MEMORANDUM
Robert L. Binford appeals pro se the district court’s denial of his 28 U.S.C. § 2254 petition, challenging his jury trial conviction and life sentence for first degree robbery, three counts of first degree assault, taking a motor vehicle without permission, and attempting to elude a pursuing police vehicle. We have jurisdiction pursuant to 28 U.S.C. § 2253. We review de novo a district court’s denial of a habeas petition for failure to exhaust, Johnson v. Zenon, 88 F.3d 828, 828 (9th Cir.1996), and affirm in part, reverse in part, and remand.
Binford argues that the district court erred by finding that he had not exhausted state remedies with respect to claims 3, 4, 8, 12, 13, 15, and 16 of his federal habeas petition. We find error only in the district court’s conclusion with respect to claim 4.
Claim 4 alleges in part that the state violated Binford’s Fifth Amendment right against self-incrimination by commenting in closing argument on his failure to testify at trial. We conclude that Binford has properly exhausted this part of the claim by “fairly presenting” its “substance” to the Washington Supreme Court in claim 5 of his 1998 Petition for Review.
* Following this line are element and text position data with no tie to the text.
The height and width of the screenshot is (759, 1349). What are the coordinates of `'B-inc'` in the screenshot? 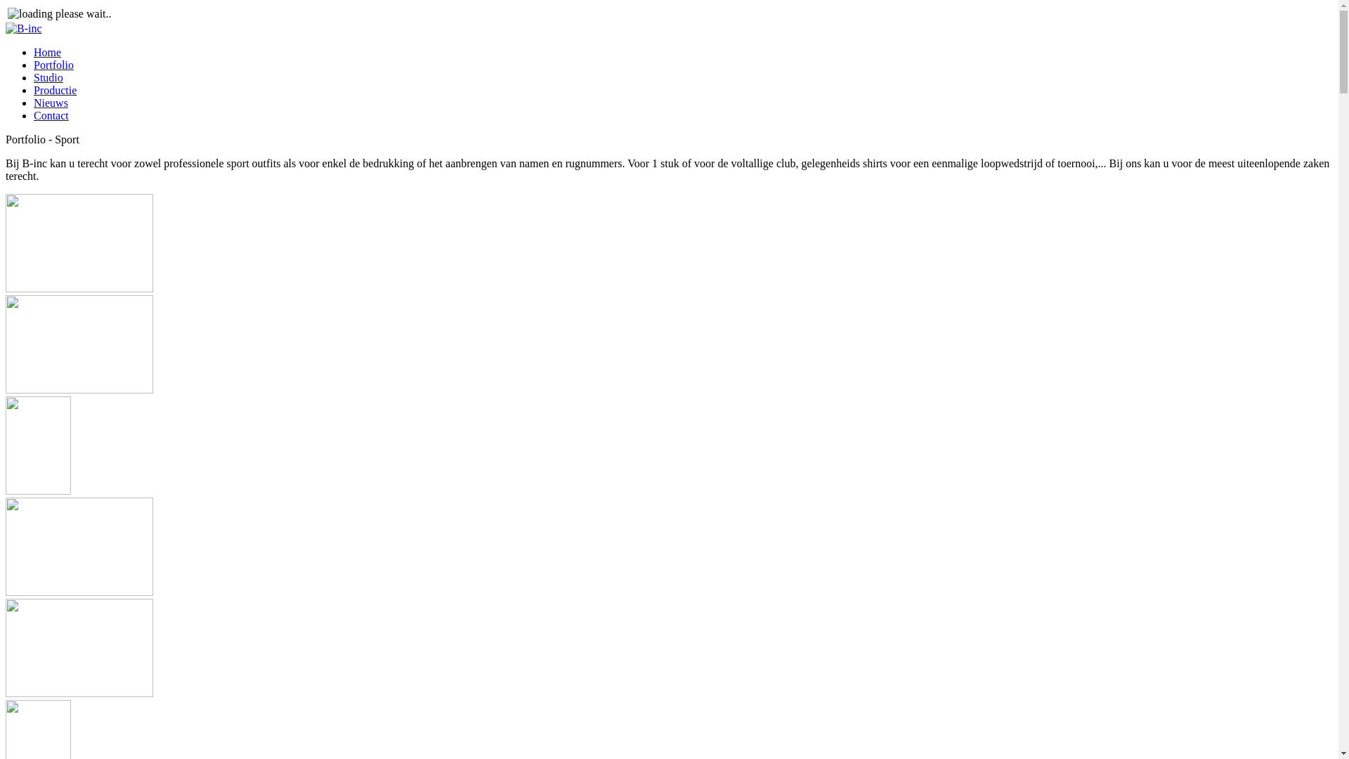 It's located at (6, 29).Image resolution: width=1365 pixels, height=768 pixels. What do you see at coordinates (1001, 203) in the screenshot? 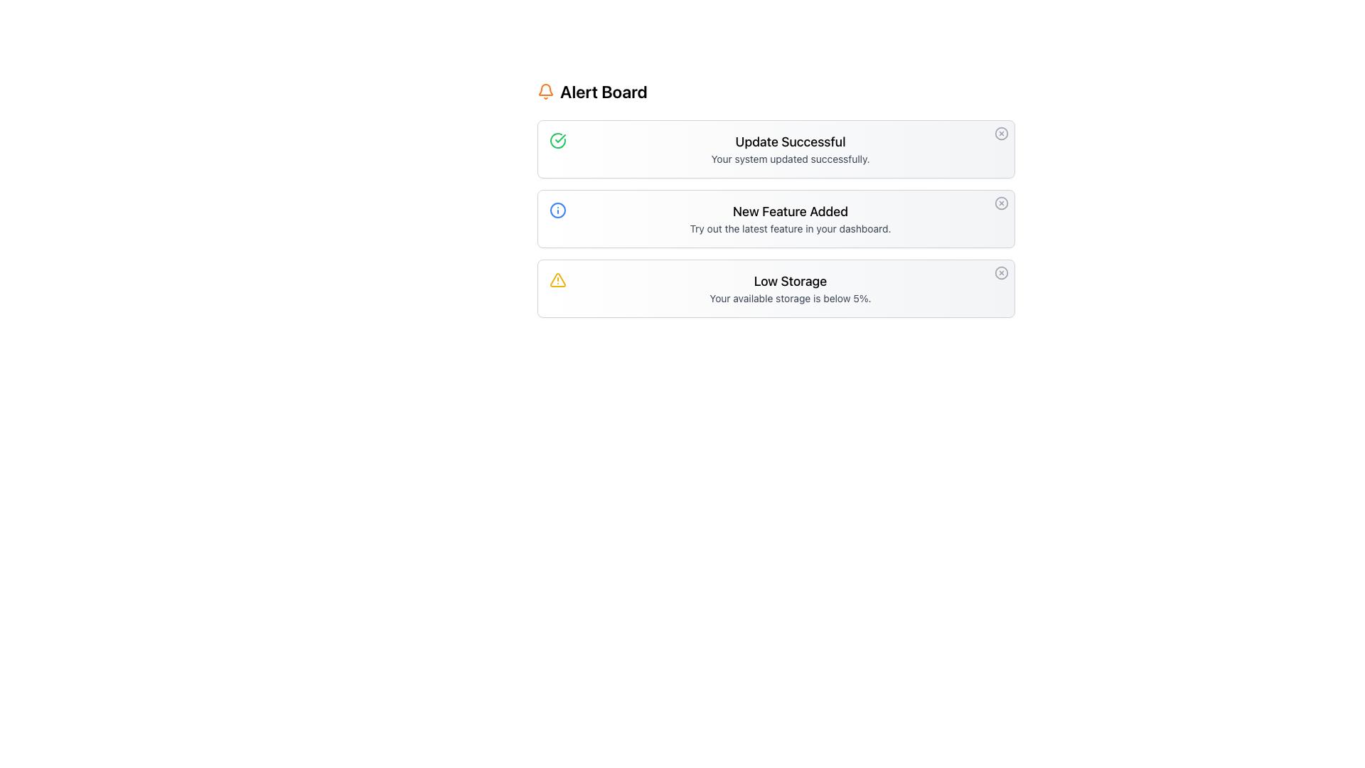
I see `the close button in the top-right corner of the card that contains the text 'New Feature Added' and 'Try out the latest feature in your dashboard.'` at bounding box center [1001, 203].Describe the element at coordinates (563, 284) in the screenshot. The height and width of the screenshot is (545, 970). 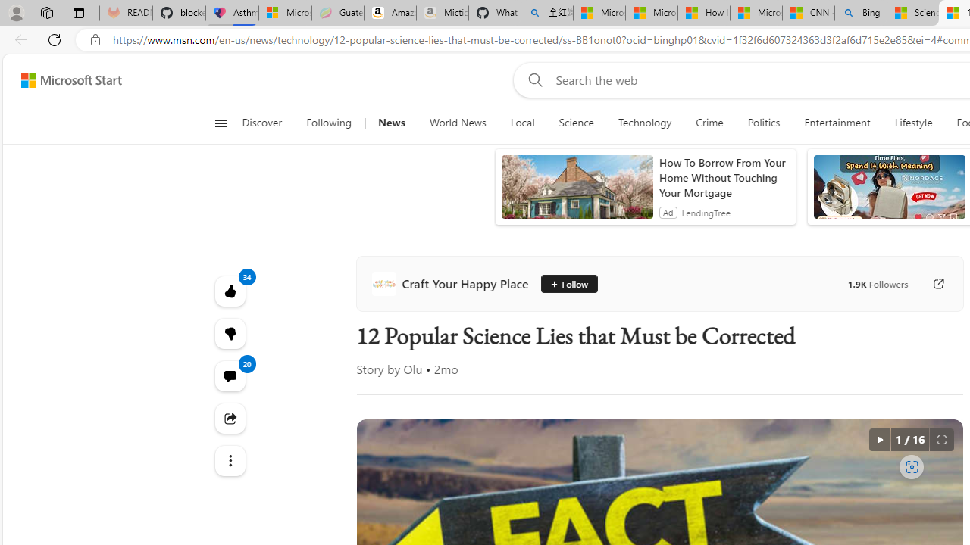
I see `'Follow'` at that location.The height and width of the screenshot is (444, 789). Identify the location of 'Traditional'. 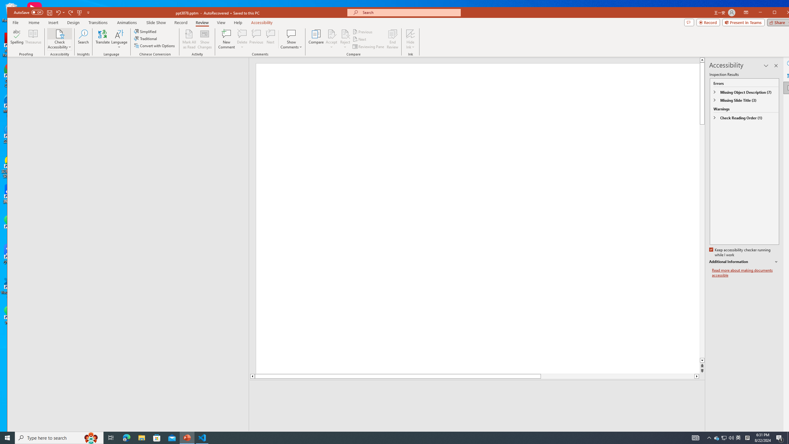
(146, 39).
See Anderson v. Harless, 459 U.S. 4, 6, 103 S.Ct. 276, 74 L.Ed.2d 3 (1982) (per curiam) (internal citation omitted); Packer v. Hill, 277 F.3d 1092,1100 (9th Cir.2002).
We affirm the rest of the district court’s rulings on exhaustion and, in remanding the Fifth Amendment claim in claim 4, we express no opinion on its merits.
AFFIRMED in part, REVERSED in part, and REMANDED.
This disposition is not appropriate for publication and may not be cited to or by the courts of this circuit except as may be provided by 9th Cir. R. 36-3.
. Insofar as Binford raises additional constitutional claims in claim 4, the district court did not err in finding that those claims were unexhausted.